EXTRACTED RECORDS:

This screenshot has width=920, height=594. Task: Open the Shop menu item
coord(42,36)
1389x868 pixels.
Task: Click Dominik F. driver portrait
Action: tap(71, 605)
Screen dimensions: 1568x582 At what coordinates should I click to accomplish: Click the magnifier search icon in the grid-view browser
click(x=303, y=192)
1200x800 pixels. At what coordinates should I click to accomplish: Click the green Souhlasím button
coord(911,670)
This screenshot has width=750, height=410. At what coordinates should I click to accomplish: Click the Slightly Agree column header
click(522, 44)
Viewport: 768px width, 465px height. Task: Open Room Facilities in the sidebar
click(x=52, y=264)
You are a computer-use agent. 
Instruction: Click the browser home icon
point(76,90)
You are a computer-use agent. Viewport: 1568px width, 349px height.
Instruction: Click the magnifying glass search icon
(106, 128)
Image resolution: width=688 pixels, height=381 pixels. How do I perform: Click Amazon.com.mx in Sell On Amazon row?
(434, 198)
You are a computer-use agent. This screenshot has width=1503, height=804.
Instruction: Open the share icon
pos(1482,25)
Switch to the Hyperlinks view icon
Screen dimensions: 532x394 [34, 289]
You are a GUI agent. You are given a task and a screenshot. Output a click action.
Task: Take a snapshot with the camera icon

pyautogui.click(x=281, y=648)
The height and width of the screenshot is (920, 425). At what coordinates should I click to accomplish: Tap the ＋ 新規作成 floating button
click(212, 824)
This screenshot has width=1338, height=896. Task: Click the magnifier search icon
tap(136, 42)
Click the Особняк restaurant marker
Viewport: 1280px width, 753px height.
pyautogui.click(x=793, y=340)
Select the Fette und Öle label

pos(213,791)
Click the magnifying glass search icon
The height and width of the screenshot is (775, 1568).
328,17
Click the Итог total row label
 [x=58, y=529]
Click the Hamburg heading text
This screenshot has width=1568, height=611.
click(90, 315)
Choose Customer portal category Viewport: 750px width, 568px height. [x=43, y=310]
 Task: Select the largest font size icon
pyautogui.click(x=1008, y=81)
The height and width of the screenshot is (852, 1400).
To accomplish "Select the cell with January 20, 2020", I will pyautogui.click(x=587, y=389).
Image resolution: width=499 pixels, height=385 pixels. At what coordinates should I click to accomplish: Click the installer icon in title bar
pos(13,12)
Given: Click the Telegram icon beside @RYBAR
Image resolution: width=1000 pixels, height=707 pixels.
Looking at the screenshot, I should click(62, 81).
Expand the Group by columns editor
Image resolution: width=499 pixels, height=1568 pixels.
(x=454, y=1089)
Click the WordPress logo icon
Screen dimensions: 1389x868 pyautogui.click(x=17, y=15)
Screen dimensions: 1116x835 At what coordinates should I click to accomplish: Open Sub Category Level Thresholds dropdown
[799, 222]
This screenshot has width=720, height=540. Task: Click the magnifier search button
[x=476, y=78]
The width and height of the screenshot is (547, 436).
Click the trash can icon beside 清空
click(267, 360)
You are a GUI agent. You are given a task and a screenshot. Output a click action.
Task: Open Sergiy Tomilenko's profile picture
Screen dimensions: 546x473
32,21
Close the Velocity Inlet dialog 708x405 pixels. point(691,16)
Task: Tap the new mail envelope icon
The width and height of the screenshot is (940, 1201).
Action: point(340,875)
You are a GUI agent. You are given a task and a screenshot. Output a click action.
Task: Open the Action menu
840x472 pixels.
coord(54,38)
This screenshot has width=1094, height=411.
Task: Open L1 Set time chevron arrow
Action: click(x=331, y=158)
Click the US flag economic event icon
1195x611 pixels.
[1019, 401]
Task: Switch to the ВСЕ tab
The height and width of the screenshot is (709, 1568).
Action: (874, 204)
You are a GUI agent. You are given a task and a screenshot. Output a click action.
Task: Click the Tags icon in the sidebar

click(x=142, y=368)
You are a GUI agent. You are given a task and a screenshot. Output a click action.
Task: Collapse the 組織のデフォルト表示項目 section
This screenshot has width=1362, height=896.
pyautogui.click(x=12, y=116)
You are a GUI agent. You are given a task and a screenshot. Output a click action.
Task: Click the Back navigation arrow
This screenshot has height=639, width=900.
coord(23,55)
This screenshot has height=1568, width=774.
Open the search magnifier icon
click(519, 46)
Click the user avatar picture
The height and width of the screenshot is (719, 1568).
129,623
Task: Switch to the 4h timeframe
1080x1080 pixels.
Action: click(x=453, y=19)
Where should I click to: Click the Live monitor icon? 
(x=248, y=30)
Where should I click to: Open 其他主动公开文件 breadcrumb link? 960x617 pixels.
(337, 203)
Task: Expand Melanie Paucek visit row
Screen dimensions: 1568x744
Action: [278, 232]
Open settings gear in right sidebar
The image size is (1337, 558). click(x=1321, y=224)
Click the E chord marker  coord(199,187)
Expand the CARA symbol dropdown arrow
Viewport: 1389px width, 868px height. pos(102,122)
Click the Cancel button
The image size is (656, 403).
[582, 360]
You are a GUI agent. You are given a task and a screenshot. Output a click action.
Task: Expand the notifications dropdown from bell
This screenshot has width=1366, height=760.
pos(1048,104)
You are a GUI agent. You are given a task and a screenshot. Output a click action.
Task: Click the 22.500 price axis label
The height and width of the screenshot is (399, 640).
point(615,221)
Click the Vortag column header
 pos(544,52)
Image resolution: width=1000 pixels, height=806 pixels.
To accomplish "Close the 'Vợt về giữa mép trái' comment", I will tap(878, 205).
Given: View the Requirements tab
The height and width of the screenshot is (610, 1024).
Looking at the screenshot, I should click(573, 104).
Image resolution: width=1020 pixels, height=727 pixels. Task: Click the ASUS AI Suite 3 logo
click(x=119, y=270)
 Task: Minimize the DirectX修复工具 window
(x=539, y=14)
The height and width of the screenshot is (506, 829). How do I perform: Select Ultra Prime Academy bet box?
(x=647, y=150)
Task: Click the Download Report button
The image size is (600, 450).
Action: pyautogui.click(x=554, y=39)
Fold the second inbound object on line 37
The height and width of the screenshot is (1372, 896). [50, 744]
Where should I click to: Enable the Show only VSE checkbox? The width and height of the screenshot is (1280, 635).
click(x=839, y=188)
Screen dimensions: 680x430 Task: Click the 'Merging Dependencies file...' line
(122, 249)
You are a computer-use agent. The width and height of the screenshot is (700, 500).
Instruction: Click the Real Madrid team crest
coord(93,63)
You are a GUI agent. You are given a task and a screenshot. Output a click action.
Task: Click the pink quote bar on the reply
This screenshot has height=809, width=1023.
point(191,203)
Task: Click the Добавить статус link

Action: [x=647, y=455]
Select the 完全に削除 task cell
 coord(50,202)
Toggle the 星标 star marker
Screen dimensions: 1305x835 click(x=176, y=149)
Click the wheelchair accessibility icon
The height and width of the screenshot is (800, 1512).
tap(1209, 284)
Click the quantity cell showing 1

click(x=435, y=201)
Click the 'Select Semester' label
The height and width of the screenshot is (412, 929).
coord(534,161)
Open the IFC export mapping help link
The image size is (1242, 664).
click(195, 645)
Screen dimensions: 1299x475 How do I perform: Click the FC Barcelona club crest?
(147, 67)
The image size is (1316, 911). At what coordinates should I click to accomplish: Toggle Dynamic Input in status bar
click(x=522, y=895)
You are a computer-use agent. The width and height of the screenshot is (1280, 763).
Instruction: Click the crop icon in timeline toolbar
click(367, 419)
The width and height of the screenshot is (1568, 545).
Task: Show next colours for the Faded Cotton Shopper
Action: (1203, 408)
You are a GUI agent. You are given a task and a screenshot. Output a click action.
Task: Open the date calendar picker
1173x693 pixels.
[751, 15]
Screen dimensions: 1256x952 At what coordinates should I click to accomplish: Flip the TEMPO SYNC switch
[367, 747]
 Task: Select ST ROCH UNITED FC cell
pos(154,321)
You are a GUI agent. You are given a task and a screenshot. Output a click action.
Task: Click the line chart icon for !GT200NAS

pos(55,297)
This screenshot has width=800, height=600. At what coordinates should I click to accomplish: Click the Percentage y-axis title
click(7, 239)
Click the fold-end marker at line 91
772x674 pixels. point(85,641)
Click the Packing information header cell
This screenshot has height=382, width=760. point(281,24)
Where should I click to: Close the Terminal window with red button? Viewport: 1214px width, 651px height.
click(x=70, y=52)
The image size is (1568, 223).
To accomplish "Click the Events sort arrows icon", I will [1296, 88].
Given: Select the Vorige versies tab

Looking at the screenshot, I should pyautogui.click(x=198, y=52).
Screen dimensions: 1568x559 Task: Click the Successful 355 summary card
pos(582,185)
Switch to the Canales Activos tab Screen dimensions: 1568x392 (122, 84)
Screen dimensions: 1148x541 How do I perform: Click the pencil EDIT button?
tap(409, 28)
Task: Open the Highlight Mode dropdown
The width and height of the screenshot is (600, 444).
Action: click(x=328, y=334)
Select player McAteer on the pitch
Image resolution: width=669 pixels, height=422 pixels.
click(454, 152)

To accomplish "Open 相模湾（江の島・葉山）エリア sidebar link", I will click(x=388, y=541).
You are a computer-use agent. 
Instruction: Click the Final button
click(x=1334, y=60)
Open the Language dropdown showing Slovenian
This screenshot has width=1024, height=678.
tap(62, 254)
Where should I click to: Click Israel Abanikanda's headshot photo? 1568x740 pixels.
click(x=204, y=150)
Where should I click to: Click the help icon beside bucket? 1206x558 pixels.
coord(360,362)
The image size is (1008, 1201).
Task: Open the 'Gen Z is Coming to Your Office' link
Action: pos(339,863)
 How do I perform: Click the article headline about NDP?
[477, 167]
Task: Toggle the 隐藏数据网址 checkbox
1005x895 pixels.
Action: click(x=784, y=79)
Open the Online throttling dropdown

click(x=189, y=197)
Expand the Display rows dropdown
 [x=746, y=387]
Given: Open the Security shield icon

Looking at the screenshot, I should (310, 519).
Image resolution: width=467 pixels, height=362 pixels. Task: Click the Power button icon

WORK TASK: Return exactly, and only, the lines above starting at the line that contains "Close the Velocity" and ending at the line that contains "Task: Click the Back navigation arrow".

ANSWER SPACE:
Close the Velocity Inlet dialog 708x405 pixels. point(691,16)
Task: Tap the new mail envelope icon
The width and height of the screenshot is (940, 1201).
Action: point(340,875)
You are a GUI agent. You are given a task and a screenshot. Output a click action.
Task: Open the Action menu
840x472 pixels.
coord(54,38)
This screenshot has width=1094, height=411.
Task: Open L1 Set time chevron arrow
Action: click(x=331, y=158)
Click the US flag economic event icon
1195x611 pixels.
[1019, 401]
Task: Switch to the ВСЕ tab
The height and width of the screenshot is (709, 1568).
Action: (874, 204)
You are a GUI agent. You are given a task and a screenshot. Output a click action.
Task: Click the Tags icon in the sidebar

click(x=142, y=368)
You are a GUI agent. You are given a task and a screenshot. Output a click action.
Task: Collapse the 組織のデフォルト表示項目 section
This screenshot has width=1362, height=896.
pyautogui.click(x=12, y=116)
You are a GUI agent. You are given a task and a screenshot. Output a click action.
Task: Click the Back navigation arrow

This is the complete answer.